By Bibeth Orteza, Philippine Daily Inquirer
26 February 2012
Source: http://newsinfo.inquirer.net/151905/a-life-in-the-day-of-juan-ponce-enrile
(Editor’s Note: The author set out to observe a day in the life of her husband’s uncle, Senate President Juan Ponce Enrile, as he presides over what is one of the most important trials in the country’s history—the impeachment of the Supreme Court Chief Justice. Graciously welcomed by her subject into his home and allowed to tag along to the trial, she came away with much more than just the details of a daily routine. The star of the moment obliged her with a sometimes tearful recollection of his life, enough material perhaps for a scriptwriter like the author and a director like her husband Carlitos Siguion-Reyna to turn into a riveting movie.)
8:15 a. m.
THE MAN of the house is still in his bedroom. Sally Moneda, his cook and personal assistant of 26 years, reminds his close-in aide, Julius Gumban, not to take away the newspaper as “he has not read Bernas [constitutionalist Fr. Joaquin Bernas, SJ, who writes an opinion column in the Inquirer–Ed].”

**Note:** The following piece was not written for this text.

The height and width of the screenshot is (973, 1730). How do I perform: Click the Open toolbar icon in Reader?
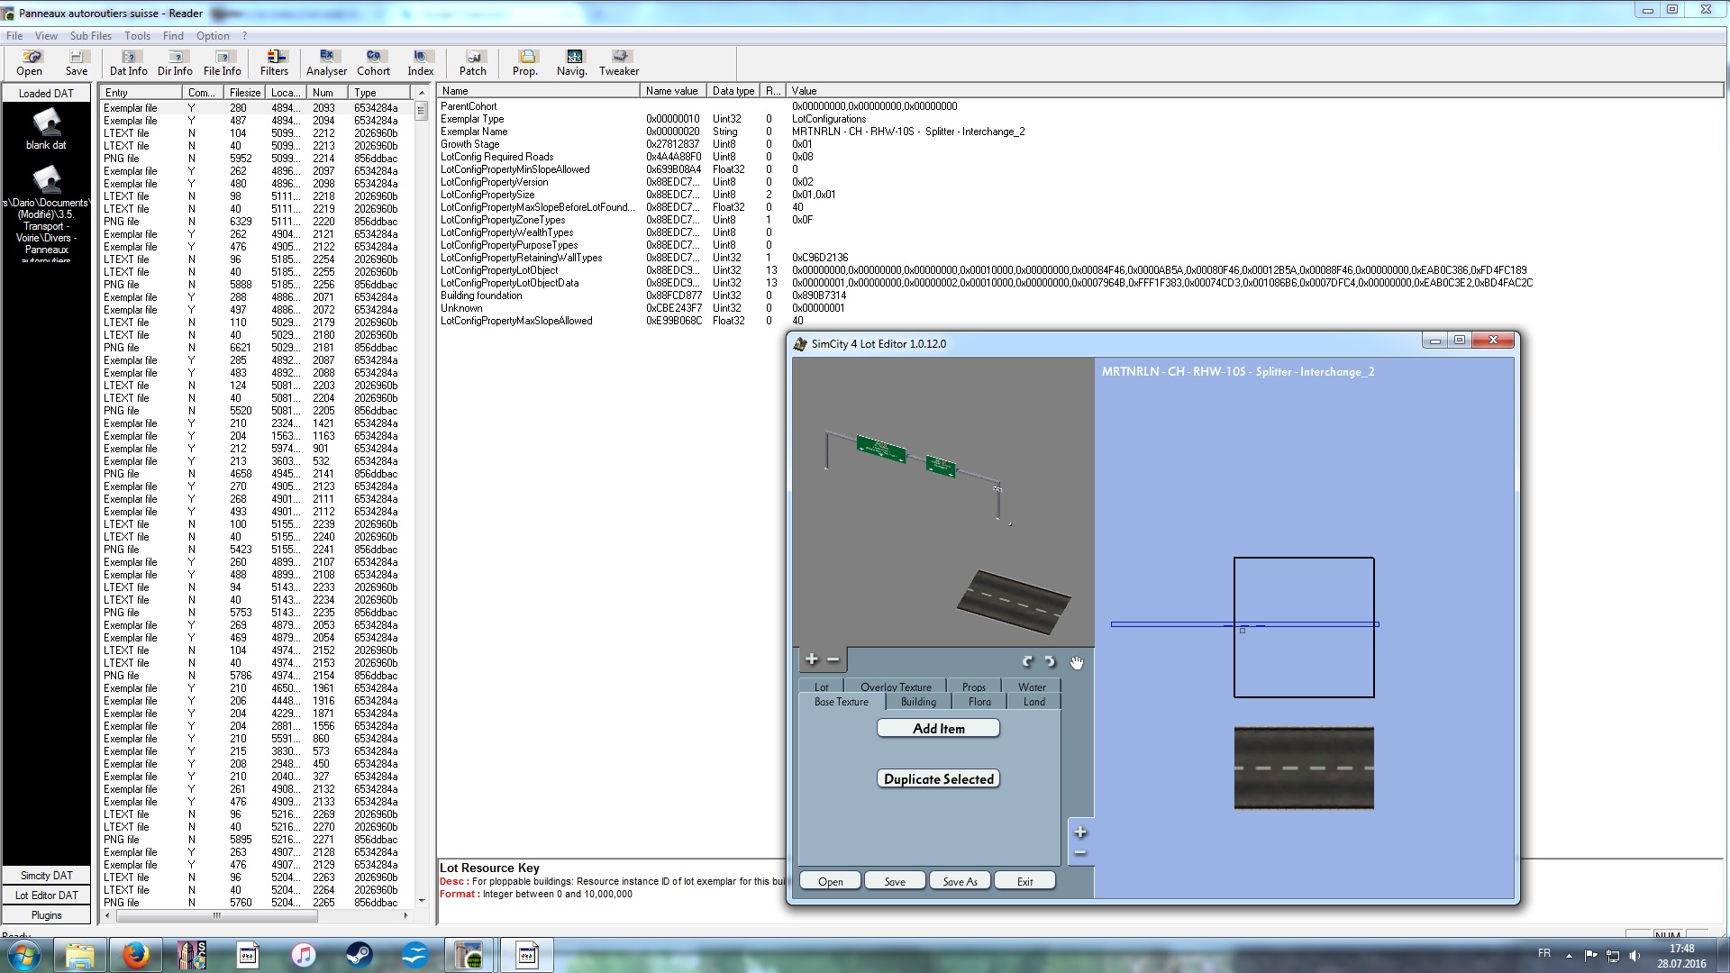pos(29,62)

The books under the stairs include the New King James Version of the Holy Bible (quick reference edition); “Spiritual Politics” by Gordon McLaughlin and Gordon Davidson; “His Excellency, George Washington” by Joseph J. Ellis; “1,000 Places to See Before You Die” by Patricia Schultz; and “The Oxford Companion to Politics of the World” by Joel Krieger.

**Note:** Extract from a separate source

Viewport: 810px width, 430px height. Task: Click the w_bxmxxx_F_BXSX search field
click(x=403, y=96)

Also “Presidential Plunder, the Quest for the Marcos Hidden Wealth” and “Struggle and Hope,” both by Jovito R. Salonga, right next to five books written by Ferdinand E. Marcos during his martial law years.
On the flyleaf of “The Marcos Years,” the former president had handwritten a dedication to the man who would remain his secretary of national defense until 1986 when a People’s Power revolt, aided and abetted by the latter, toppled his dictatorship.